(Beginning of EXTRACT PROVIDED)

… And be sure to read An Aegean Odyssey, by Kathryn Gauci.
Here’s my personal review:
I’ve just finished Kathryn Gauci’s very personal memoir, and I’m slightly annoyed with her because it’s not longer. I’ve been so immersed in her self-awakening solo trip back to Greece after many years away that I didn’t want it to end so soon. I suppose that you’ll probably get more out of this book if, like me, you’re a hopeless Grecophile, but if you like travel writing in general, you’d better not pass this one up anyway.
Kathryn wasn’t sure she wanted to make this trip alone, since she had a perfectly good marriage, but, owing to circumstances, she went ahead anyway. Right at the very end of the book she makes a really valid point about travelling solo that I’ve often thought too, although never been able to put it into words. When you experience something on your own, it’s an entirely different thing from how it would be if accompanied by someone else, in this case, her husband. You meet people, experience feelings and emotions, see places in ways that wouldn’t be the same with someone beside you. It’s not better, it’s not worse, it’s simply different, but in such a way that you realise how much it enriches your life. If you can do it, then it’s 100% worthwhile.
Kathryn goes to places (islands, mainly) many of which I know well myself, so maybe that too made her writings resonate more deeply with me. But if you’ve any experience at all of Greek people and culture, then surely you’ll also find this work totally absorbing. She has a wonderful gift for evoking in you mental pictures of the places she’s describing, the people she’s interacting with.
Kathryn Gauci is a living treasure that all avid book readers would do well to appreciate. I’ve already gushed about this book on previous posts, but, now I’ve finished it, here are a few more quotes that especially resonated with me:
“Tactility, expressions of love and friendship that are not all sexual.” Here she talks about the tendency of the Greeks, especially of close friends, even of the same sex, to walk along the street with arms around each other. It’s affection, pure and simple, and it’s indicative of a warmth that we Brits as a rule do not possess and has nothing to do with their sexual orientation.

(End of EXTRACT PROVIDED)

→ CHECK YOUR UNDERSTANDING
a - In the review of An Aegean Odyssey, what does the reviewer say Greeks, especially close friends, tend to do when walking along the street?
b - Extend the review of An Aegean Odyssey, picking up right after its final sentence.

(Beginning of STORED DATA)

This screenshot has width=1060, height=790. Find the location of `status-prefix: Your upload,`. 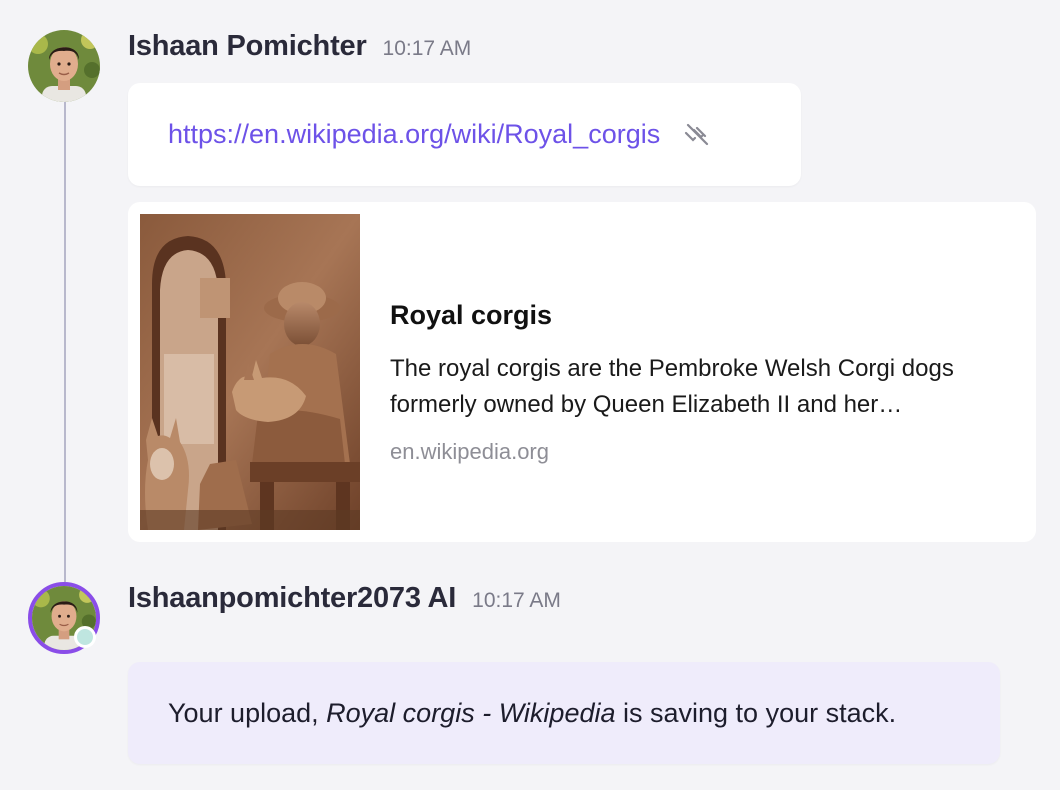

status-prefix: Your upload, is located at coordinates (248, 712).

(End of STORED DATA)

→ RESULTS OF THE EXERCISE
a - They walk along the street with their arms around each other.

b -
“‘Unfortunately,’ Sotiris said, ‘many of the package tourists are not encouraged to come to the theatre. There is now a growing number of hotels who try to keep their guests entertained at the hotel in order to make them spend their money there. All-you-can-eat buffets, happy hours, and live entertainment by mediocre pop musicians have all added to the decline in audiences experiencing the real Greece.” This comment by Sotiris, a struggling Greek businessman, well expresses the locals’ view of the awful and meteoric increase in ‘all inclusive’ resorts these past few years. And this is from twenty years ago too, when ‘all Inclusive’ was still in its infancy. If you want to experience the ‘Real Greece,’ then you’re never going to find it in these altars to mass tourism that only benefit rich tour operators, hotel chains and owners.
“The moonlight has soothed my soul and energised my body. It is a moment when I truly understand that there is so much more to life than material gain. Nature in all its glory will always be with us, everywhere and for everyone, and we can all have a ringside seat if only we bother to look.” Kathryn’s on the tiny island of Karpathos when she writes this. How we humans so often fail to understand what truly brings contentment and peace of mind. If you’re in a small village on a hillside in Greece, and you actually take a moment to pause and imbibe the environment around you, then you may just crack it.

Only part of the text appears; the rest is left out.